[Excerpts from a dataset]
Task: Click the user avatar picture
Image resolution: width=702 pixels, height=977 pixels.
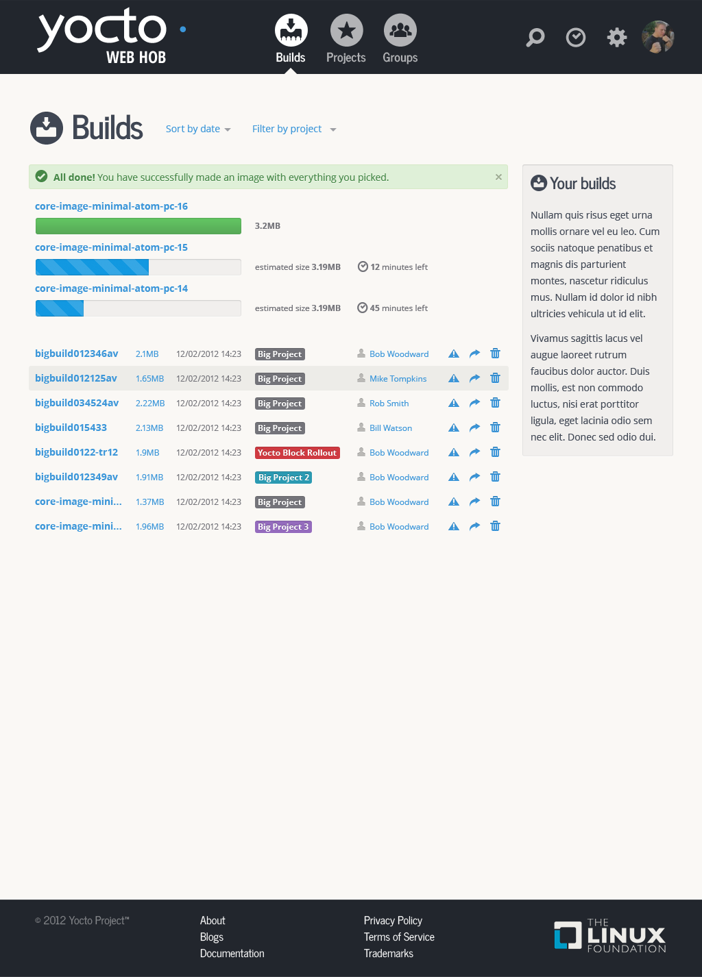Action: (x=658, y=37)
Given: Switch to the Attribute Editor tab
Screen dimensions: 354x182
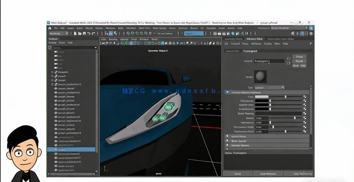Looking at the screenshot, I should click(254, 39).
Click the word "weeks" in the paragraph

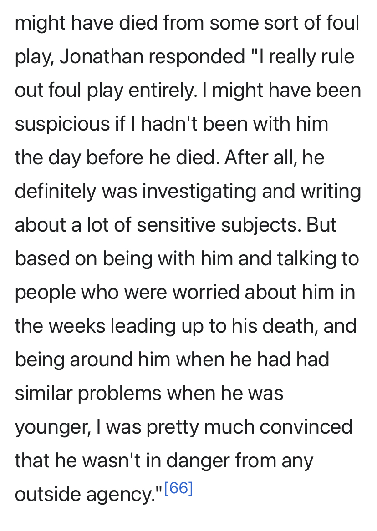[77, 326]
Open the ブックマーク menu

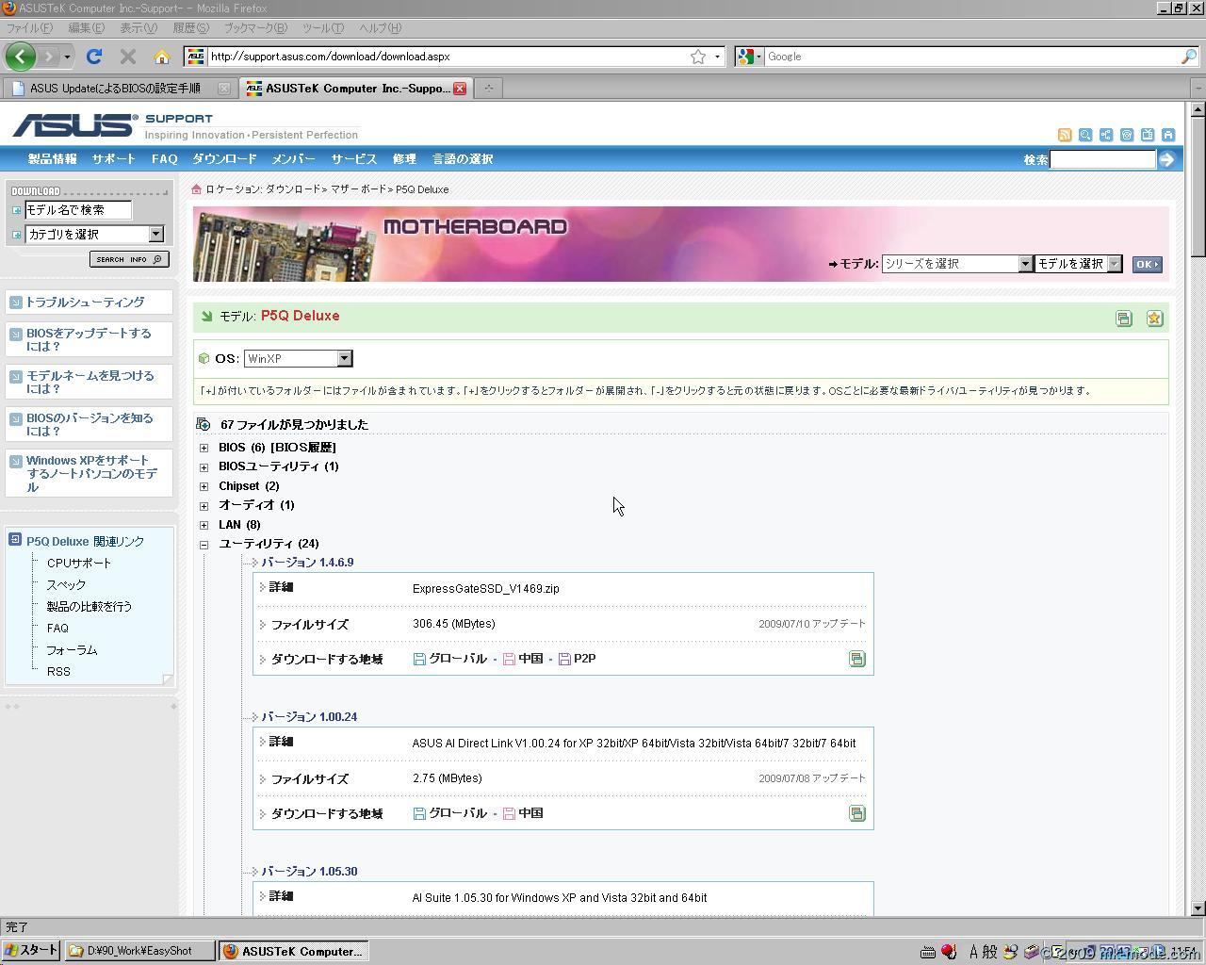click(254, 28)
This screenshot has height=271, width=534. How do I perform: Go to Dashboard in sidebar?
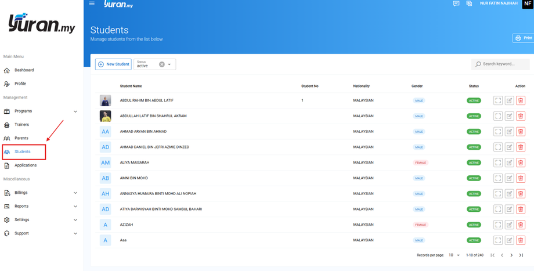[24, 70]
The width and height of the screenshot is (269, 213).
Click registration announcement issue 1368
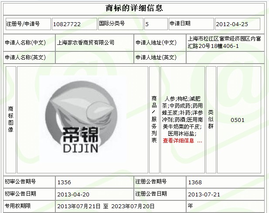[195, 182]
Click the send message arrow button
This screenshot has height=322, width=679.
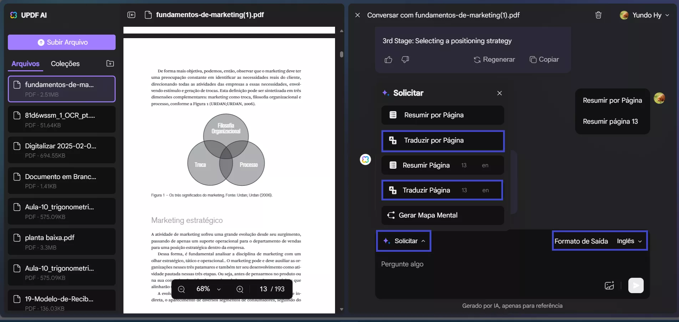(636, 285)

* [TO DO]: Nothing but the lines from the one containing "Click the send message arrow button" through the last line of the data should appear in the answer, copied exactly, with pictures excluded.

* [RESPONSE TO THIS EXERCISE]:
Click the send message arrow button
This screenshot has height=322, width=679.
(636, 285)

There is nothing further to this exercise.